土砂災害を引き起こす雨量を考える際に考慮しなければならないのは、先行する降雨や長時間に渡る雨によって土壌にしみ込んだ雨量と、短時間の雨量の2軸です。このどちらか、あるいはこれらの組み合わせで土砂災害が発生することが知られているからです。
土砂災害の危険度が非常に高まった際、気象庁と都道府県が共同で発表する土砂災害警戒情報の判断基準も基本的には上記の2軸が利用されています。
下図は土砂災害警戒情報の発表根拠に関する気象庁の概念図ですが、左の2つの図はこの考え方に準拠しています。これらの図の縦軸は短時間の雨量を、横軸にある「長期雨量指標」や「土壌雨量指数」は地中にしみ込んだ雨量をそれぞれ指します。
都道府県によって土砂災害警戒情報の発表の判断方法が若干異なります*1。「AND/OR」方式では、府県の基準と気象庁の基準の両方で発表基準線(上図の青線)を超えると予測された時に土砂災害警戒情報が発表されます(震度5以上の地震が発生した後に暫定基準が制定された場合は、府県又は気象庁のどちらかの方法で基準を超える際に発表されます)。下の連携案方式では、気象庁と都道府県は1つの基準を共有し、発表基準線(青線)を超えると予測された時に土砂災害警戒情報が発表されます。

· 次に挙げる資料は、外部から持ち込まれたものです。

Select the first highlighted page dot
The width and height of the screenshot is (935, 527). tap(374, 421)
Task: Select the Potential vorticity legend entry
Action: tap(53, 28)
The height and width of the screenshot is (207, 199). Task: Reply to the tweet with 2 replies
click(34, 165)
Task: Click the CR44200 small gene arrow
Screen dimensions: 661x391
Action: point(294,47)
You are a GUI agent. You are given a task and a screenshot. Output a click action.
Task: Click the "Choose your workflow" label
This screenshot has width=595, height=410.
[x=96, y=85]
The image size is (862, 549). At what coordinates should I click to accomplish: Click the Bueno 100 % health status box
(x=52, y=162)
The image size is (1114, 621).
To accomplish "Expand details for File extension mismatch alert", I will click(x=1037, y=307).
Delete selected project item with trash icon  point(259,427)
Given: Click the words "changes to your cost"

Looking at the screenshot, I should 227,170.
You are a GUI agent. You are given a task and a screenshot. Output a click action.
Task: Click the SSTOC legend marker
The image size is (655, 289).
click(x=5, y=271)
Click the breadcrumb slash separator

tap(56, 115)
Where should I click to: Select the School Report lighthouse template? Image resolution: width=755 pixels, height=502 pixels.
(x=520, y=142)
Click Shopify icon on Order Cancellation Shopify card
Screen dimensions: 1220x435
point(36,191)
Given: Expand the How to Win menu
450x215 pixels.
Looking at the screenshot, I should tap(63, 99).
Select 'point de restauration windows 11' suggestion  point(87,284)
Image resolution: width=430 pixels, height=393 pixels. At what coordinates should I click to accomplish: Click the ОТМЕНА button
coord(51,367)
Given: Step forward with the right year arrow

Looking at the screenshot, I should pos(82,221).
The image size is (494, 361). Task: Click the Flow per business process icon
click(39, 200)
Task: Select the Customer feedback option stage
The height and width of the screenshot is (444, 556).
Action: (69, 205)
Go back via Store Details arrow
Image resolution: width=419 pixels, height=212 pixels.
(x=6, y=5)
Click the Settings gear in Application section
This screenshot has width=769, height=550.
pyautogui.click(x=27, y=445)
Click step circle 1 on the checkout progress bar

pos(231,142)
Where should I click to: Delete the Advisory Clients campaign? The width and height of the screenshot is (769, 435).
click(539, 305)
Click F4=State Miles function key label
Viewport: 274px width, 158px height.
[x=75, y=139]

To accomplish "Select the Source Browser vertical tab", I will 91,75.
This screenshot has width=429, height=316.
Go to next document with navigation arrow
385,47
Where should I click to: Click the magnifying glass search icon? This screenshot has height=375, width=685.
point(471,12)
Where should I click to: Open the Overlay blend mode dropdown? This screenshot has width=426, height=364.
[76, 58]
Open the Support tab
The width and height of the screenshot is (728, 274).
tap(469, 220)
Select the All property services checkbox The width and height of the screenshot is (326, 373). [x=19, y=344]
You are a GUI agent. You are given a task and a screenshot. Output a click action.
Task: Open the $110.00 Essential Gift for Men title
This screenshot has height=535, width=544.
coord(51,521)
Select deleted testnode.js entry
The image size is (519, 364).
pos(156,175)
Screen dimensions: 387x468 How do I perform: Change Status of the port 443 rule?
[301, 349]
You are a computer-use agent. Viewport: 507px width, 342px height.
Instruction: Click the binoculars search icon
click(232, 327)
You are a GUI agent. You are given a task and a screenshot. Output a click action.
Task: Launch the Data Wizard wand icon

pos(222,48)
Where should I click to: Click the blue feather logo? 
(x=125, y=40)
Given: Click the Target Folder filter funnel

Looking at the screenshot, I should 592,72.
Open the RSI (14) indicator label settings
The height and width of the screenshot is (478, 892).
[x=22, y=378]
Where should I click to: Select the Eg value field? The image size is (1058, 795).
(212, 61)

土砂災害警戒情報の発表基準線は、「土砂災害発生危険基準線(Critical Line)」とも呼ばれます*2。「連携案方式」を採用する都道府県では、5キロ四方という単位で土砂災害発生危険基準線が設定されており、基準線の設定に当たっては、過去の降雨と土砂災害の発生状況等が分析されています*2。基準線を超える場合は、過去の災害事例に照らし合わせて土砂災害発生の危険性が高いことを意味します。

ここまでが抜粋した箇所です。